DATA:

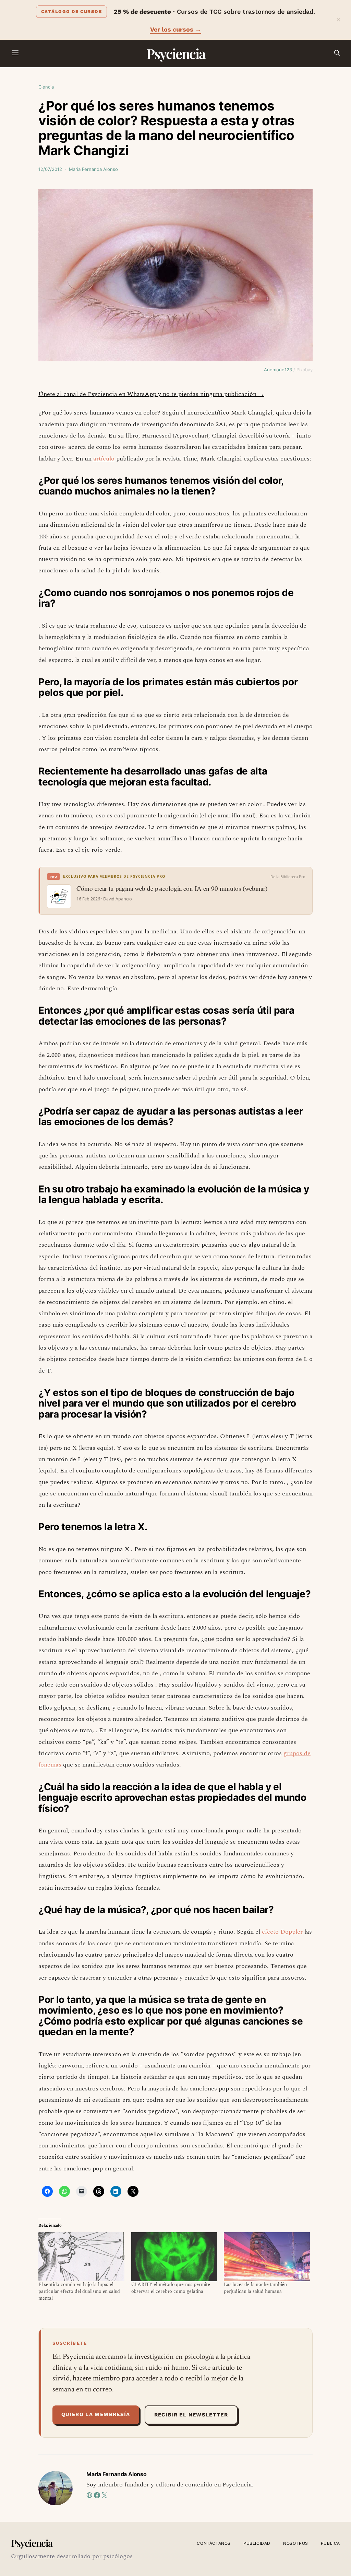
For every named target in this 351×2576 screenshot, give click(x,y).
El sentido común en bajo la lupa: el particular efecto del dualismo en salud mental (79, 2291)
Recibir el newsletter (191, 2415)
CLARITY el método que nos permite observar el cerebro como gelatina (170, 2288)
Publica (330, 2543)
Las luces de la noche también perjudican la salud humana (255, 2288)
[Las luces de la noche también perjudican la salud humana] (267, 2256)
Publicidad (256, 2543)
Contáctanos (214, 2543)
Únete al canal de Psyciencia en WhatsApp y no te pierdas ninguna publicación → (151, 394)
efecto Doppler (282, 1931)
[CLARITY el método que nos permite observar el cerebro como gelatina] (174, 2256)
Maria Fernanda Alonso (93, 169)
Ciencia (46, 87)
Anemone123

WHAT THE TASK REQUIRES: Write out the whole listing above exactly; do not include the pictures.

RESULT OF THE TASK:
For every named target in this 351×2576 screenshot, give click(x,y).
El sentido común en bajo la lupa: el particular efecto del dualismo en salud mental (79, 2291)
Recibir el newsletter (191, 2415)
CLARITY el método que nos permite observar el cerebro como gelatina (170, 2288)
Publica (330, 2543)
Las luces de la noche también perjudican la salud humana (255, 2288)
[Las luces de la noche también perjudican la salud humana] (267, 2256)
Publicidad (256, 2543)
Contáctanos (214, 2543)
Únete al canal de Psyciencia en WhatsApp y no te pierdas ninguna publicación → (151, 394)
efecto Doppler (282, 1931)
[CLARITY el método que nos permite observar el cerebro como gelatina] (174, 2256)
Maria Fernanda Alonso (93, 169)
Ciencia (46, 87)
Anemone123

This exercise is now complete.